The Ohio Hopewell Culture

 

 

View at the end of the 1976 season, excavations of Edwin Harness Mound remnant. CMNH. Note the asymmetric (egg shaped) outline of the large stones which formed the lower edge of the outermost mound stratum.

 

View at the end of the 1977 season, excavations of Edwin Harness Mound remnant. CMNH. Post holes, temporarily colored white for the photography, outline the floor plan of a large civic ceremonial structure.

 

Site model. Seip Mound State Memorial, Ohio Historical Society. Only the two largest mounds found at the site are shown: Seip Pricer and Seip Conjoined. Both of these mounds have also been called Seip Mound 1 and Seip Mound 2. Note the combination of square and circular enclosures. Variations on this pattern occur at four other Central Scioto sites including Liberty.

 

Aerial, Ross County 1976 survey, outline of Seip Earthworks superimposed. CMNH. Note the extent of the areas originally enclosed by the ancient walls and the effects of modern land use. Route 50 bounds the site on the north while a rectangular bend of Paint Creek forms boundaries on the east, west, and south. The state park is within the narrow fenced area in the middle of the Great Circle.

 

Excavations of Seip Pricer Mound. Ohio Historical Society, 1927 or 1928. A mechanical dragline and scraper in use.
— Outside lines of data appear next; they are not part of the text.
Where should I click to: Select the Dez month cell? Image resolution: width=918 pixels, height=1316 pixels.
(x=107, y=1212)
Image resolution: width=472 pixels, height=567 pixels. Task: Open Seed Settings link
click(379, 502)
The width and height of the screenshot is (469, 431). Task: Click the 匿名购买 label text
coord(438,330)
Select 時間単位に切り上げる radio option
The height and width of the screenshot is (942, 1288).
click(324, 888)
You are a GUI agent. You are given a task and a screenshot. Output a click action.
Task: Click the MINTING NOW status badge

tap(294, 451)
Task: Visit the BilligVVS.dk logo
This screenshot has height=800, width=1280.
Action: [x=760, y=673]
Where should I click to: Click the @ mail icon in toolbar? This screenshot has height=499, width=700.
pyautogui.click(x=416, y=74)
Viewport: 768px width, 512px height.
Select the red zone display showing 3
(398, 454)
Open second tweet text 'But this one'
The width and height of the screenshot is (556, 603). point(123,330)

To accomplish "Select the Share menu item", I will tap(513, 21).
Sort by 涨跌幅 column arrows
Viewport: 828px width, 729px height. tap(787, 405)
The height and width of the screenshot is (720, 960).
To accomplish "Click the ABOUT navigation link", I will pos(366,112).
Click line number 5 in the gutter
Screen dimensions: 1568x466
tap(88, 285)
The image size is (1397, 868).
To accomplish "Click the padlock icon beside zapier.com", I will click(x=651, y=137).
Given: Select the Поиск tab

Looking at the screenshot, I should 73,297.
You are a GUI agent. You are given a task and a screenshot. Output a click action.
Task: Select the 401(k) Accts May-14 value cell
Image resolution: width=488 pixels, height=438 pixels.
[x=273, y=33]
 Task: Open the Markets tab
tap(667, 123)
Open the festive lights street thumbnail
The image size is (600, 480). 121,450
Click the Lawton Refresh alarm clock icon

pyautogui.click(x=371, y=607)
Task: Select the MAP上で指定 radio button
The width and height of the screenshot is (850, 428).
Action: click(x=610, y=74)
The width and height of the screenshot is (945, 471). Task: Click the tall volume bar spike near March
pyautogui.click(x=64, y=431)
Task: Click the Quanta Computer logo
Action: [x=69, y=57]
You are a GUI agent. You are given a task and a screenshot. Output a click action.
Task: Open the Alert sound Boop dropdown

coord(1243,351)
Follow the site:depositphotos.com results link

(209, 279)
This was the first mechanical device used by OHS in excavating large mounds. When work began, Seip Pricer was over 30 feet high. Trenching and undercutting using hand tools had been used previously.

 

Excavations of Seip Pricer Mound. OHS, 1927 or 1928. Animal teams were still used in carrying away the many tons of mound fill removed by the mechanical drag line. These soils were later used to reconstruct the mound now within a state park. Note the spectators.

 

Floor features, excavations of Seip Pricer. OHS, 1927. A carefully prepared clay basin, which is a typical Ohio Hopewell feature, is flanked by a log and stone tomb (left) and the remains of a small log structure which was found empty. Note the outlines of two of the initial inner mounds. These relatively small mounds covered separate sections of the complex wooden structure which had originally occupied the site.

 

Excavations of Seip Pricer Mound. OHS, 1928. Terracing the excavations of the high profile, east end. Note the outline of the small mounds placed over the east and middle sections of the composite wooden structure in the profile. A layer of small gravels, a common feature of Ohio Hopewell mounds, covers both small mounds, and begins the sequence which culminated in a single large oval mound.

 

Seip Mound State Memorial, view facing south. OHS, 1974. Modem posts have been placed to show floor plans of Houses 1, 2, and 3 which are located approximately midway between the wall of the Great Circle and Seip Pricer Mound (in the background). The floors were exposed during excavations by OHS from 1971 to 1973.